Stored items:
========================================
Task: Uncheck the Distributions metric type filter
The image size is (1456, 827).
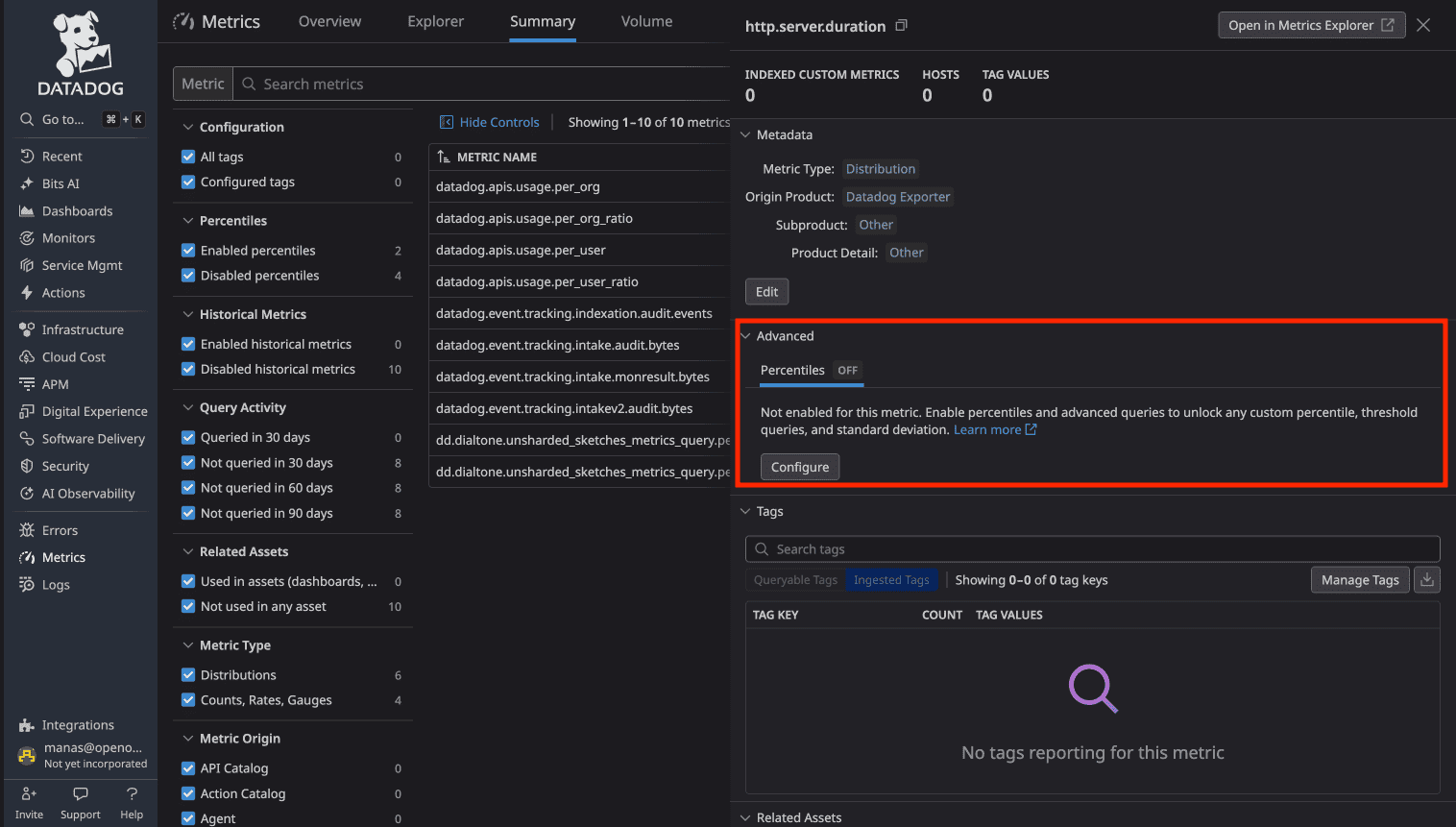Action: (188, 674)
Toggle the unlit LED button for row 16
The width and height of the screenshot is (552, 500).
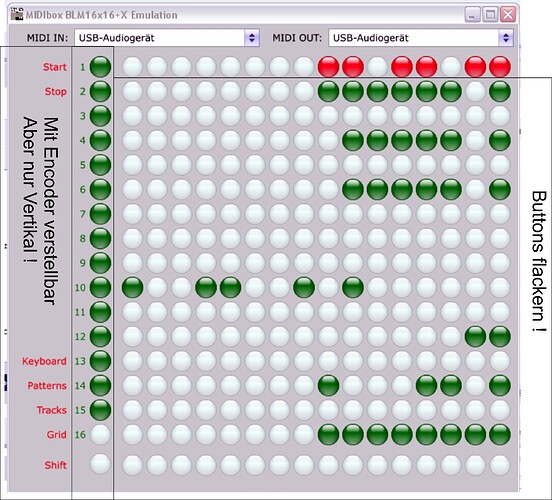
========================================
The task calls for duplicating the data exactly, with no images kept.

• TASK SOLUTION:
Task: Uncheck the Distributions metric type filter
The image size is (1456, 827).
Action: (188, 674)
Toggle the unlit LED button for row 16
The width and height of the screenshot is (552, 500).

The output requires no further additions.